Last 2015’s Czech-German Young Professionals Program (CGYPP) workshop was held in September in Berlin, Germany.
Titled “Switch-on!” the seminar focused on topics relating to energy policy from three different perspectives. Namely, from the political and social perspective, the technical point of view, and finally from the perspective of sustainability and research development. In addition to this, the seminar was dedicated to developing the participants’ own individual projects.
In its first part, the seminar focused on the German political perspective of European energy policy while taking into account both European and national perspective. The participants had the chance to discuss the related political issues in a relatively informal setting. The main point of Kirsten Westphal (SWP), Enno Harks (BP Europe) as well as Andrzej Ancygier (Climate Analytics) was devoted to the right of big states on one hand to act unilaterally and the demand of smaller states such as Poland and the Czech Republic to be consulted and not just forced to react to developments in Germany on the other. In this regard, the issue of Nord Stream 2 and Polish dependence was discussed as well.

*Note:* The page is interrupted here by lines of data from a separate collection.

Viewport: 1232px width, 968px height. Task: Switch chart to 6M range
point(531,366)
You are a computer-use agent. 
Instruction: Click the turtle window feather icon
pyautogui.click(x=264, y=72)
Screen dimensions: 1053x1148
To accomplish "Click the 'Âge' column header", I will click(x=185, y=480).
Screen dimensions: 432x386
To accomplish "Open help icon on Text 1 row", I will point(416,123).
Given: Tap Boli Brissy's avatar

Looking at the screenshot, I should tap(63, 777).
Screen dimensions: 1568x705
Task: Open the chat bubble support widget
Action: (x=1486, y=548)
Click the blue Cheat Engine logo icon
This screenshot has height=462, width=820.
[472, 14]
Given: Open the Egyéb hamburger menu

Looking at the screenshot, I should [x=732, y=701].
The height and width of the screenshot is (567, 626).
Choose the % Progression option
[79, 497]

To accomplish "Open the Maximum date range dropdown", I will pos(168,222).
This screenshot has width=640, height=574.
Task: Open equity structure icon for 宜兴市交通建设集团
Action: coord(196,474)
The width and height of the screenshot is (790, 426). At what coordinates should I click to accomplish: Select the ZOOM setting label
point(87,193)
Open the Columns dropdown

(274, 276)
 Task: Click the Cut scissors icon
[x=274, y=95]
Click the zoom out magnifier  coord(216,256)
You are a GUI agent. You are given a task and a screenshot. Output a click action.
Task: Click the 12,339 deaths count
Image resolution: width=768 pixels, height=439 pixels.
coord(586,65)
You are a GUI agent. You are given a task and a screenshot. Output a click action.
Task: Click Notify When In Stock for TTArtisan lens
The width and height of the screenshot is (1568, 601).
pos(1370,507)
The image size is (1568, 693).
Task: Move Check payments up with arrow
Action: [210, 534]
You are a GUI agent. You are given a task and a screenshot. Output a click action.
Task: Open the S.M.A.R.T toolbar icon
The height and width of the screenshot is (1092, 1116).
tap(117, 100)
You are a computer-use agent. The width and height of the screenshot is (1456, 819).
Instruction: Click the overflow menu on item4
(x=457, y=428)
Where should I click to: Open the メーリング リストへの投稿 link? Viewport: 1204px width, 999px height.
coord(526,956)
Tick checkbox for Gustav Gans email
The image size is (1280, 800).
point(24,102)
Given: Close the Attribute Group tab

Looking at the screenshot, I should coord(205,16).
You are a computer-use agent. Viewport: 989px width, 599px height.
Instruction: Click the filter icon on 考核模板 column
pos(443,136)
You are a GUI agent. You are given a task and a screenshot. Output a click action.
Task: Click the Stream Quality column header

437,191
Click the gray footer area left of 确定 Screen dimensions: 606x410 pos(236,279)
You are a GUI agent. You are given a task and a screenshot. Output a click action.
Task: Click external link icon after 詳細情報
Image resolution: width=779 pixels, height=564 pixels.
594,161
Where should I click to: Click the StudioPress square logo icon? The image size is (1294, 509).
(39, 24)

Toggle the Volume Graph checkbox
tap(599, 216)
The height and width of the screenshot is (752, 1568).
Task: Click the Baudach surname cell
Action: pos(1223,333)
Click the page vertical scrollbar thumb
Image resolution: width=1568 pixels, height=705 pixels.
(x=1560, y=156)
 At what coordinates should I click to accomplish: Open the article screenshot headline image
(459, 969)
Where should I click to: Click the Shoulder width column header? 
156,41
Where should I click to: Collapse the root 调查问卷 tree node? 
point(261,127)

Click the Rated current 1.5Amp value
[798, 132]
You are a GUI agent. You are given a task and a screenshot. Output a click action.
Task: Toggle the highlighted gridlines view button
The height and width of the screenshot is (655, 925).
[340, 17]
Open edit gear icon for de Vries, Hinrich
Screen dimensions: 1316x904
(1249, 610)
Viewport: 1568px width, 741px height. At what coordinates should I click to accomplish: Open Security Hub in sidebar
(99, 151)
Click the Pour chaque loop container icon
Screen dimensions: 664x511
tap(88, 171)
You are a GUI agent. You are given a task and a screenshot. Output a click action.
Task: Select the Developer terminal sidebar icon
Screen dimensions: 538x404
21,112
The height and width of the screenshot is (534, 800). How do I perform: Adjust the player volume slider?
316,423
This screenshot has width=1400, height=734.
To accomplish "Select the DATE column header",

In the second part of the seminar, the main topic focused on the technical implications of changing attitudes towards energy. The interesting area at the Berlin Südkreuz railway station shows how the engagement of public bodies (mainly the Berlin city council and Deutsche Bahn represented by Rudolf Althoff) can be leading institutions to use modern technologies. Particularly, how can solar and wind energy be used in the public transportation system and travellers get educated about these activities. Niles Ehlers from 50Hertz Transmission then offered us different perspective on the highly discussed issue of energy flows from northern Germany via Poland and the Czech Republic to southern Germany. Arguably, this is more of a technical and German political problem than a European one.
The seminar’s third block was dedicated to a very interesting research project that aims to secure food sustainability on a global scale. The on-site visit of Leibniz-Institute of Freshwater Ecology and Inland Fisheries led by Werner Kloas showed how research institutions are highly motivated to research sustainable food chains that use animal excrement for planting (tomatoes in this particular case). The aim of this project is very clear: to save energy and water, a motivation driven by the realization that the world population is going to constantly grow.
The last part of the seminar was dedicated to the internal workshop that focused on participants’ projects.